The effect of down-sampling on the BER is measured by varying the number of sensors in the receiver array between 8 and 68. These sensors form 4 rings with radii 5.4, 6.7, 8, and 9.3 wavelengths (Fig. S3). For an array with n = 4n + r (where n and r are integers and r < 4) sensors, the inner r rings have n + 1 equally spaced sensors and the outer 4 − r rings have n equally spaced sensors.

Experimental Setup

Our experimental setup contains 64 PUI AST-1532MR-R speakers forming the four rings of the emitter array in Fig. S1 on an acrylic frame fabricated by waterjet. These 64 speakers are modulated by a custom-designed digital processor with 65 analog output channels from CNDLAB Inc. The MATLAB program is used to drive this digital processor to control the emitter array. A CUI CME-1538–100LB microphone is fixed on a VELMEX motor-controlled translational stage to mimic the receiver arrays. The received signal is amplified by a Reson VP2000 EC6081 voltage preamplifier and read by a Stanford Research Systems SR830 lock-in amplifier. Both amplitude and phase are recorded from the lock-in amplifier.

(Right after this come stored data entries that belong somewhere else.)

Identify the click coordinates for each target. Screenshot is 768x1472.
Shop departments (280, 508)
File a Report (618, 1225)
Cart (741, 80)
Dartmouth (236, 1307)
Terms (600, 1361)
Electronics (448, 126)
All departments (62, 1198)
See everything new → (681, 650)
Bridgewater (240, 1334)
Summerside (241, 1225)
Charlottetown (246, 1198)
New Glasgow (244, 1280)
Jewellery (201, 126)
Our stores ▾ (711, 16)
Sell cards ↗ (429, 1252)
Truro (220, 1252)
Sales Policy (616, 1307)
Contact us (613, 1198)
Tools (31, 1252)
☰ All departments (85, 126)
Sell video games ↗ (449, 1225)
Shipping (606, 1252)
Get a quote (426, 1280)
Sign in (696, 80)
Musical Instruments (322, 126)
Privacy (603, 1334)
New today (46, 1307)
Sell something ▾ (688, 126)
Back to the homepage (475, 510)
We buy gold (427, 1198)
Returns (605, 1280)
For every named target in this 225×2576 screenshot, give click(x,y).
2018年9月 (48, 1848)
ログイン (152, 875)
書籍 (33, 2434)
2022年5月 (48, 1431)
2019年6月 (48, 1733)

Time Interval Between Two Sequential Letters

To study the effect of using short pulse (i.e., short time interval between two sequential letters), we perform simulations with a three-cycle pulse, corresponding to 187.5-µs interval between two sequential letters (Fig. S4). The received patterns for the word Berkly at 100 wavelengths away from the source array are shown in Fig. S4B. It can be seen that the patterns obtained from this three-cycle pulse are the same as those shown in Fig. 2 of the main text.

To account for a realistic broadband detection, we provide here experimental results obtained with the shortest integration time available to our lock-in amplifier (SR-830). Fig. S5 shows that a shorter integration time (300 µs, 4.8 cycles at 16 kHz) provides the same performance as the 300-ms case reported in the main text.